The horse slaughter industry in the United States is in its death throes, even before the first plant has opened its doors, the head of the Equine Welfare Alliance believes.
President John Holland, in a New Year update to members, has voiced his skepticism over reported assurances that a horse slaughter plant in Roswell, New Mexico, is only days away from opening.
The plant, owned by Valley Meat Company, faces two lawsuits – one from the state attorney general and the other from a group of horse advocates – and a wide-ranging spending bill to be considered by Congress in mid-January contains language that would defund the federal plant inspections required for horse abattoirs to operate on US soil.
“One way or the other, I believe we are near the end of horse slaughter,” Holland told supporters of the alliance, an umbrella group which advocates for the protection of wild horses and the end of slaughter.
“There are big things in the wings for the New Year and we have never had such powerful and determined allies in high places. So, without taking anything for granted, we at the Equine Welfare Alliance are already planning for the challenges in a post slaughter country.”
Holland said the New Year had begun amid a maelstrom of alarm calls over the imminent opening of horse slaughter plants.
He said news accounts had repeatedly referred to the Roswell plant being on the verge of opening. Another report suggested the plant had a contract to supply horse meat to to Belgium.
Holland noted that the European food safety agency, Sanco, had repeatedly confirmed that meat produced in the US and inspected by the US Department of Agriculture would not be eligible for importation into the European Union because the USDA does not have an EU-approved program for inspection.
Holland speculates that utterances over the plant’s plans, including the supposed profit margin per horse and details about staff hiring and supply contracts, amounted to an attempt to hype supposed damages and recoup some of their investment from opposing groups that have taken legal action.
“This kind of forward-looking information is highly sensitive in the corporate world. A privately held company would never disclose such information without a good reason,” Holland said.

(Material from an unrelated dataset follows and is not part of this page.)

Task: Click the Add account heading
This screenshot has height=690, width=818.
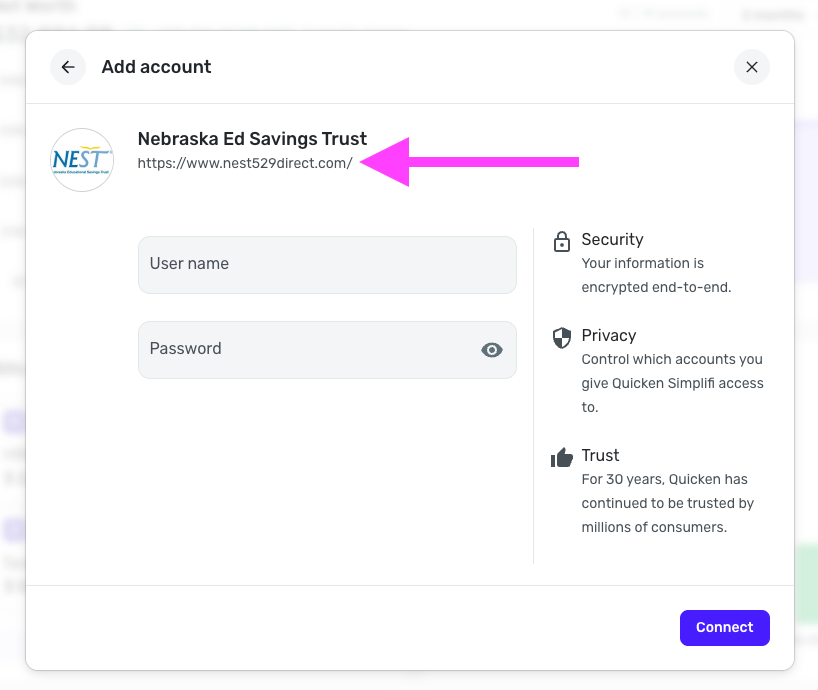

“Knowing this kind of thing would allow one’s customers to know exactly how much they could squeeze the company in pricing negotiations, and it would allow competitors to understand the company’s weaknesses and vulnerability.”
He noted that Front Range Equine Rescue and the Humane Society of the United States, which are challenging the plants’ federal approval through the courts, had been required to post a bond.
That bond money would be available to the company only if it could prove damages as a result of the legal action, Holland argued.
“So all of this is, in my opinion, an attempt to hype supposed damages and recoup some of their investment from the opposing groups.”
On a federal front, Holland said the defunding language remained in the agriculture budget, before both the House and the Senate, both well supported to date.
“Conference committees have taken almost unlimited powers in the past. For example it was a conference committee that inserted the Burns ‘Three Strikes’ language into the Interior Budget, and another one that brought us the ‘Monsanto Protection Act’, neither of which existed before the budgets went to conference.
“This is all very confusing since we are now dealing with an omnibus budget which replaces all of the individual agency budgets. I can’t claim to know how everything will work as far as reconciliation, but I am assured that we are OK this time.”
The slaughter industry, one way or another, was near the end, he said.